Reflection for Sunday – January 10, 2016

Readings: Isaiah 40: 1-5, 9-11, or Isaiah 42:1-4, 6-7; Titus 2: 11-14, 3:4-7, or Acts 10-34-38; Luke 3:15-16, 21-22

My theology nerd heart beats a little faster every time lectionary year C comes around. As my students would tell you (rolling their eyes of course), I love Luke’s Gospel. As would be expected, I love it because it features some truly remarkable women—Mary and Elizabeth, Anna, the woman with the lost coin. But I also love it because, in addition to affirming my importance as a woman of faith, it also challenges me to truly be a person of prayer.

While all of the Gospels indicate the centrality of prayer, Luke does so more intentionally. His account of Jesus’ baptism is a perfect demonstration. This is made clear when we contrast it with Mark and Matthew’s accounts. These two authors write that the heavens opened, the Spirit descended, and the voice rang out as Jesus came up from the water. This presents a dramatic image—water is dripping from Jesus’ hair, the crowds are watching, something monumental is happening.

What seems like a slight variation in Luke’s account makes a world of difference. Luke writes that the heavens opened, the Spirit descended, and the voice rang out after Jesus had been baptized and was praying. This picture is much less dramatic—it’s quieter and more personal—but no less significant.

Doesn’t Luke’s description echo more closely our own experiences of God’s presence? Some of us may be lucky enough to have encountered God in a dramatic, public, extraordinary way. But in most cases, I suspect that we recognize God in a subtler manner, in a moment of quiet reflection or feeling of peace.
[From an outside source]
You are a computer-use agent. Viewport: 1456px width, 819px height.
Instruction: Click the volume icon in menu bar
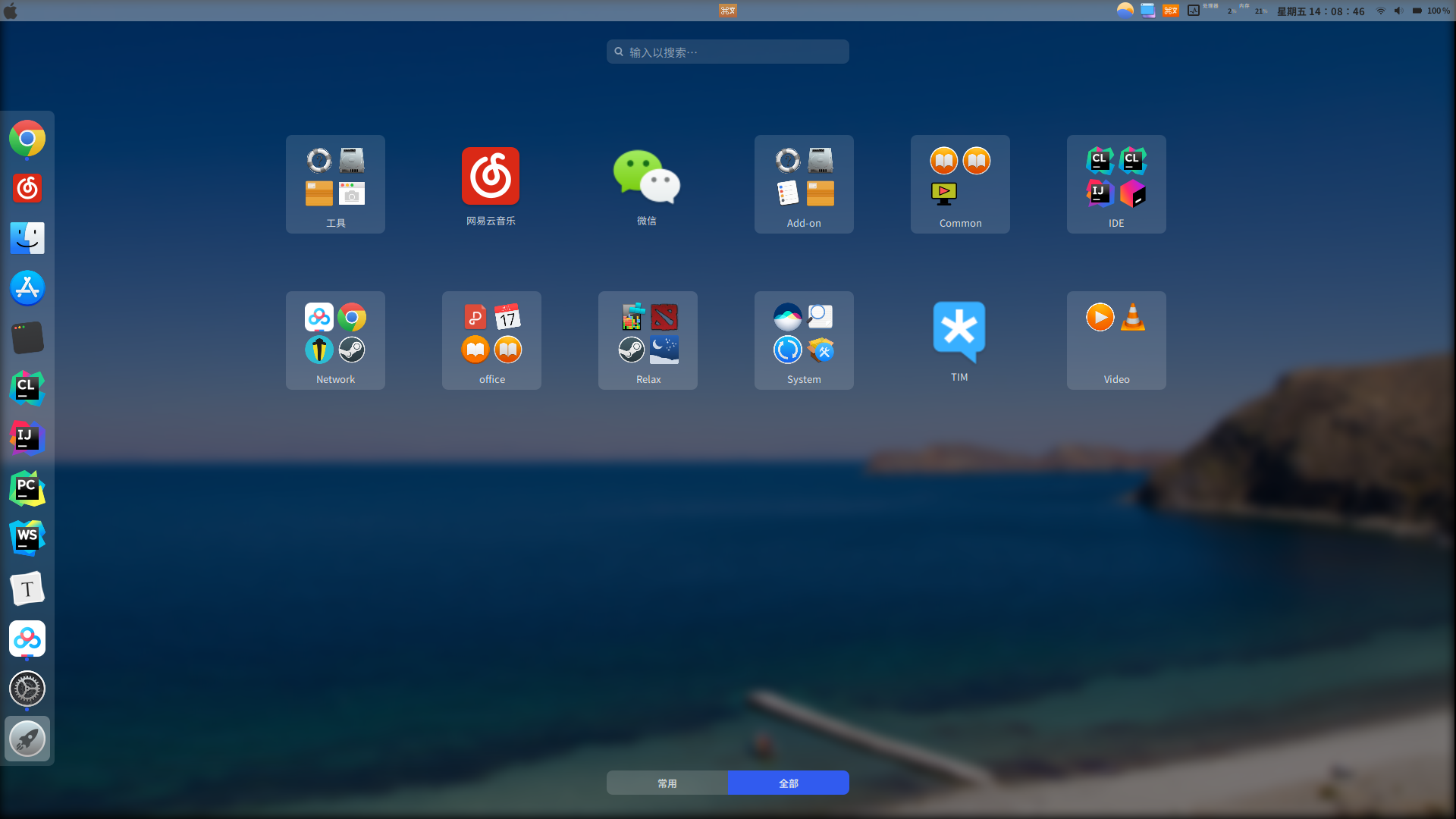point(1398,11)
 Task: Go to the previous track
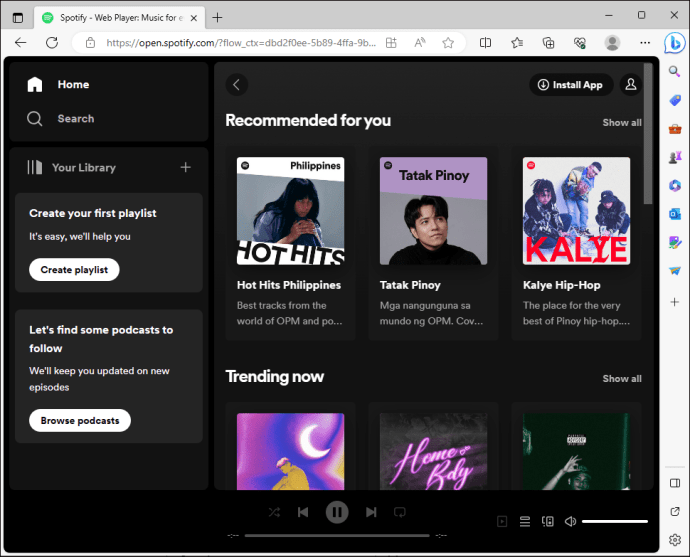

It would seem to follow, then, that we would make room for those quiet meetings with God. But do we? This is why I say that Luke’s Gospel challenges me to be a person of prayer. Prayer is hard. Not “hard” in the sense of complicated, but “hard” in the sense that it requires effort, attention, and patience. So, even though the benefits of prayer are clear, we don’t always give it the energy it deserves.

Most of the time, I stink at praying. A few years ago, I did the 19th Annotation of the Spiritual Exercises of Saint Ignatius of Loyola. This meant that for 10 months I dedicated an hour a day to praying with Scripture and other texts, journaling about it, and meeting with a small group and a prayer guide once a week to talk about our prayer.

I think I set a record for making it through the Exercises with the least time actually spent in prayer. It seemed like every time I sat down to pray, I fell asleep. Or if I managed to stay awake, my mind wandered to the papers I had to grade or the chocolate covered graham crackers in the kitchen cupboard. On the rare evenings when I remained mostly focused on the Scripture, still it seemed like nothing was happening. I was frustrated and felt like I was failing. No wonder the Pauline epistles tell us to persevere in prayer. Prayer is hard.

Obviously my prayer guide encouraged me to keep at it, presenting myself to God each evening for an hour even if I suspected it would become naptime. So I began to start my prayer with a somewhat flippant greeting to God, “here I am, sitting in my prayer chair, trying to be with you.” In the ten months I was engaged in the Spiritual Exercises, I never had the kind of profound experience Luke describes in his account of Jesus’ prayer after his baptism. The sky never opened except in an occasional rainstorm. Rather than the Holy Spirit in the form of a dove, I saw only cardinals and robins out the window. And the only voice I heard was that of my husband on the phone downstairs. But in those quiet hours, I did experience God. Those hours shaped my heart in ways I didn’t recognize at the time, but can see now.

When I hear the line from Isaiah in today’s first reading, “Here is my servant whom I uphold, my chosen one with whom I am pleased,” I can now recognize those words as God’s response not only to Isaiah’s suffering servant made flesh in Jesus, but also to my own flippant, “here I am” to God. Because prayer, though it is hard, enables us to recognize who we are—God’s chosen ones, people with whom God is pleased. And hopefully when we recognize this, we, like Jesus, will begin the work of justice.